» **Text block**:
◆ ◆ ◆ ◆ ◆ ◆ ◆

Average rent for industrial space in Salt Lake County increased by 28 percent in the first half of 2008, according to a report this week from Commerce CRG.
The midyear report also said that the market for finding space is tighter: The industrial vacancy rate declined from 6.11 percent in the first quarter this year to 5.62 percent in the second quarter.
"The dynamics are primarily are lack of land, rising construction costs and increased activity levels," said Craig Kaminski, industrial specialist with Commerce CRG.
The Salt Lake City area is benefiting from high gasoline prices, because the large distribution centers in Los Angeles and Oakland, Calif., have become too costly for many companies to use to service the Intermountain West, as they have in the past, he said. The gas prices, combined with California's expensive real-estate and traffic gridlock, have made Utah more attractive.
"Now they're saying it's worth it to spend the money to build a regional distribution hub in Salt Lake," he said.
Cosmetics distributor Sephora, online retailer Overstock.com and Professional Hospital Supply were among the companies that signed large lease transactions this year to occupy some of the recently constructed industrial space.
Kaminski noted that because industrial real estate has become more costly and lending standards are now stricter, most companies are choosing to rent or lease space instead of building their own. The number of leases of large facilities was nearly double compared to the same period in 2007, the report stated.

◆ ◆ ◆ ◆ ◆ ◆ ◆

» **Input data**:
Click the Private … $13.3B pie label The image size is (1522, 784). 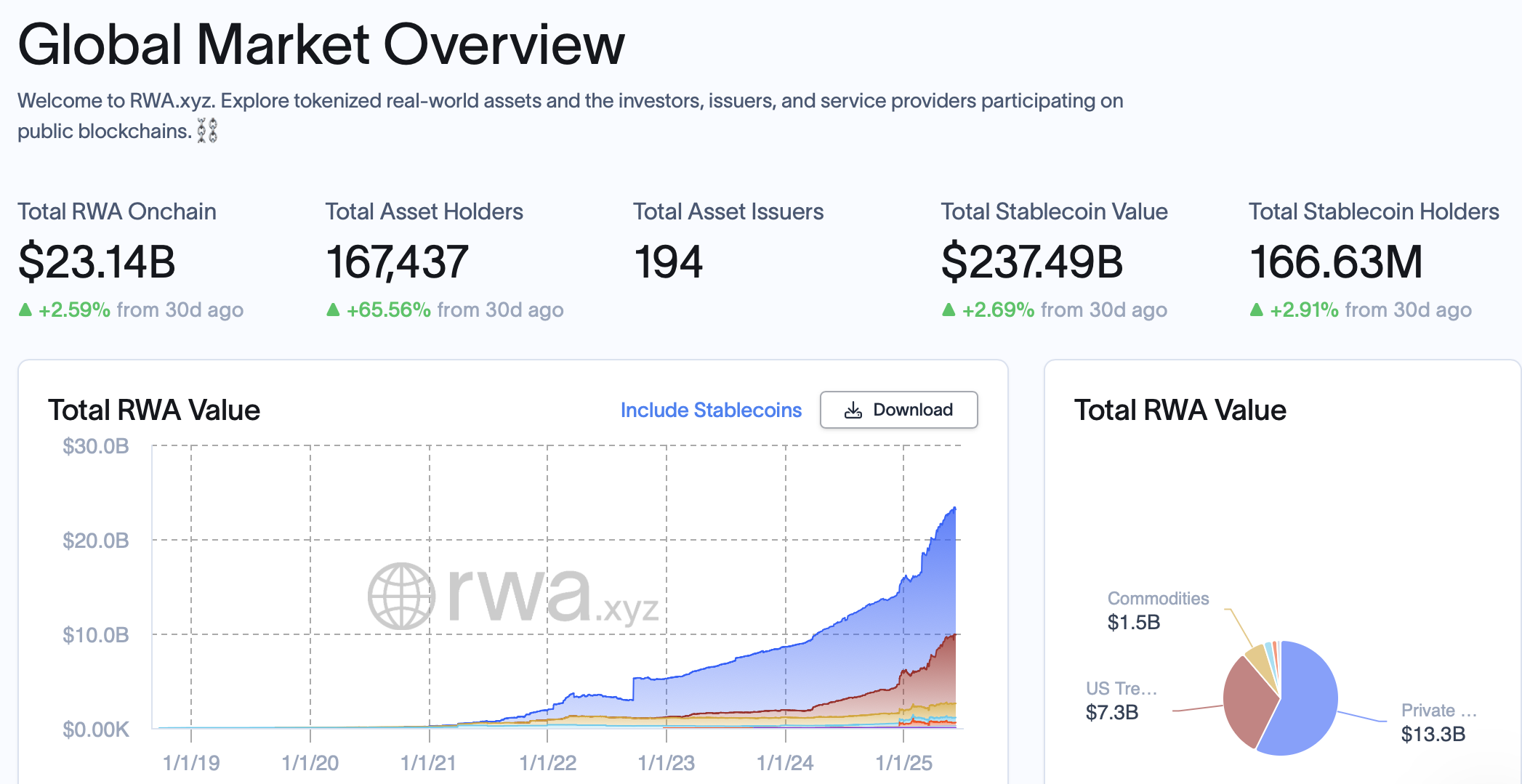(x=1437, y=722)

◆ ◆ ◆ ◆ ◆ ◆ ◆

» **Action item**: List every company that the article on Salt Lake County industrial rents says signed large lease transactions this year.

» **Response to the task**:
- Sephora
- Overstock.com
- Professional Hospital Supply